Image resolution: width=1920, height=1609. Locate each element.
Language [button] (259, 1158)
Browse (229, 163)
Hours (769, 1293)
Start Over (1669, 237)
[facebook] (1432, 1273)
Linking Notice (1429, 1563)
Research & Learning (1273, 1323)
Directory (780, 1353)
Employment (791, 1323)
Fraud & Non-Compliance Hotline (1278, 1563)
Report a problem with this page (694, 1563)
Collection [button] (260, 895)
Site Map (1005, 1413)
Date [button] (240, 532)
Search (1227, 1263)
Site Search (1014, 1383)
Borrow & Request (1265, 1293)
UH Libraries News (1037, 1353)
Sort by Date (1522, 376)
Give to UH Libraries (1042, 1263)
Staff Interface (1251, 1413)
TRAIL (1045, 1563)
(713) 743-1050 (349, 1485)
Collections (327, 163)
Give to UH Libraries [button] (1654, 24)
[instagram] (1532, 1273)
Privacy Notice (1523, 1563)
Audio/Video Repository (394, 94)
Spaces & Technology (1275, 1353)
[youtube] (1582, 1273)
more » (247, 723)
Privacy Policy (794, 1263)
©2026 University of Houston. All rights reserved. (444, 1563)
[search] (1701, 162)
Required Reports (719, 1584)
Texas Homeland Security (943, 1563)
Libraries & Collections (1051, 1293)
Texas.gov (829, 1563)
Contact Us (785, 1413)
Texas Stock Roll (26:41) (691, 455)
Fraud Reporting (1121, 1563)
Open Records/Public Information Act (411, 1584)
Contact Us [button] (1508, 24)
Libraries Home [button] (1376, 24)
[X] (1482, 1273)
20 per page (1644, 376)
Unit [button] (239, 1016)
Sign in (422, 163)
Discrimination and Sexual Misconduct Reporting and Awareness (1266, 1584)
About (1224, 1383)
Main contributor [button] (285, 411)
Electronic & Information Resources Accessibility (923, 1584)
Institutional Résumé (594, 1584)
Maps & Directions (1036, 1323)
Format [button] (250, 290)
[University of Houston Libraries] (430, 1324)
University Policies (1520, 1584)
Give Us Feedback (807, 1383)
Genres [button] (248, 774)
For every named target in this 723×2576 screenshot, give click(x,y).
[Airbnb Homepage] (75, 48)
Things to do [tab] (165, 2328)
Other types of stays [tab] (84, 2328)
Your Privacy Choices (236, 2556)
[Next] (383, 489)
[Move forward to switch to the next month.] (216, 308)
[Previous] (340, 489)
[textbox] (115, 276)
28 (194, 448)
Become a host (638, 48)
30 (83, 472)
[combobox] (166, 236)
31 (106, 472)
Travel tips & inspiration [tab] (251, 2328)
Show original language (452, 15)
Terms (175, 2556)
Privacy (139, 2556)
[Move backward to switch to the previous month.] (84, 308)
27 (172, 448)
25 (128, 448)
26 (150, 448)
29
•••
_Work item_. Of all the entries above, repeat only the lines from the line that has "Sign in (422, 163)" to the line that has "Genres [button] (248, 774)", both lines included, exactly.

_Problem solution_.
Sign in (422, 163)
Discrimination and Sexual Misconduct Reporting and Awareness (1266, 1584)
About (1224, 1383)
Main contributor [button] (285, 411)
Electronic & Information Resources Accessibility (923, 1584)
Institutional Résumé (594, 1584)
Maps & Directions (1036, 1323)
Format [button] (250, 290)
[University of Houston Libraries] (430, 1324)
University Policies (1520, 1584)
Give Us Feedback (807, 1383)
Genres [button] (248, 774)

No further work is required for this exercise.